##### Entries supplied #####

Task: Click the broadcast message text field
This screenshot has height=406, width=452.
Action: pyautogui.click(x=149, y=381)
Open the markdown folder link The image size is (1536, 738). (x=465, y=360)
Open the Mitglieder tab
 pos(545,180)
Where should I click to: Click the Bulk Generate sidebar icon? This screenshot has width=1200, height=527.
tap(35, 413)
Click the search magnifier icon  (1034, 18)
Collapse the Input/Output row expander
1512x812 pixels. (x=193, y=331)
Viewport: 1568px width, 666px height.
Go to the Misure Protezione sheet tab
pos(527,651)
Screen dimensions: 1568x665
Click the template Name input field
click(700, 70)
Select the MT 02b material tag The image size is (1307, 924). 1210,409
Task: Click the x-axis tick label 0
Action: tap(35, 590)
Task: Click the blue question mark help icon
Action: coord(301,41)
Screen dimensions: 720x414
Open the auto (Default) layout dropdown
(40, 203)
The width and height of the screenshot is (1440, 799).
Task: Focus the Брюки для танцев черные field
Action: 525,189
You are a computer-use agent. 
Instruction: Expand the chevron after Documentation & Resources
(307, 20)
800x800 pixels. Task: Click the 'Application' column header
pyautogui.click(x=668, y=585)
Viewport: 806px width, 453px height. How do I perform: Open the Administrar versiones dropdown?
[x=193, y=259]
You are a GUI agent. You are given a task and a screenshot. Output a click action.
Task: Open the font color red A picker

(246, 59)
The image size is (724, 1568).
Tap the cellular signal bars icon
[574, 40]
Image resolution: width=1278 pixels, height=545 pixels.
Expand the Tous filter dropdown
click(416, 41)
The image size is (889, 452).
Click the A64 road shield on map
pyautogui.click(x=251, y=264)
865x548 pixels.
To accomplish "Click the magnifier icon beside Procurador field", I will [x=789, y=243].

#####

▶ [To do]:
Copy out all of the entries above, line for line, without changing anything.

▶ [Output below]:
Task: Click the broadcast message text field
This screenshot has height=406, width=452.
Action: pyautogui.click(x=149, y=381)
Open the markdown folder link The image size is (1536, 738). (x=465, y=360)
Open the Mitglieder tab
 pos(545,180)
Where should I click to: Click the Bulk Generate sidebar icon? This screenshot has width=1200, height=527.
tap(35, 413)
Click the search magnifier icon  (1034, 18)
Collapse the Input/Output row expander
1512x812 pixels. (x=193, y=331)
Viewport: 1568px width, 666px height.
Go to the Misure Protezione sheet tab
pos(527,651)
Screen dimensions: 1568x665
Click the template Name input field
click(700, 70)
Select the MT 02b material tag The image size is (1307, 924). 1210,409
Task: Click the x-axis tick label 0
Action: tap(35, 590)
Task: Click the blue question mark help icon
Action: coord(301,41)
Screen dimensions: 720x414
Open the auto (Default) layout dropdown
(40, 203)
The width and height of the screenshot is (1440, 799).
Task: Focus the Брюки для танцев черные field
Action: 525,189
You are a computer-use agent. 
Instruction: Expand the chevron after Documentation & Resources
(307, 20)
800x800 pixels. Task: Click the 'Application' column header
pyautogui.click(x=668, y=585)
Viewport: 806px width, 453px height. How do I perform: Open the Administrar versiones dropdown?
[x=193, y=259]
You are a GUI agent. You are given a task and a screenshot. Output a click action.
Task: Open the font color red A picker

(246, 59)
The image size is (724, 1568).
Tap the cellular signal bars icon
[574, 40]
Image resolution: width=1278 pixels, height=545 pixels.
Expand the Tous filter dropdown
click(416, 41)
The image size is (889, 452).
Click the A64 road shield on map
pyautogui.click(x=251, y=264)
865x548 pixels.
To accomplish "Click the magnifier icon beside Procurador field", I will [x=789, y=243].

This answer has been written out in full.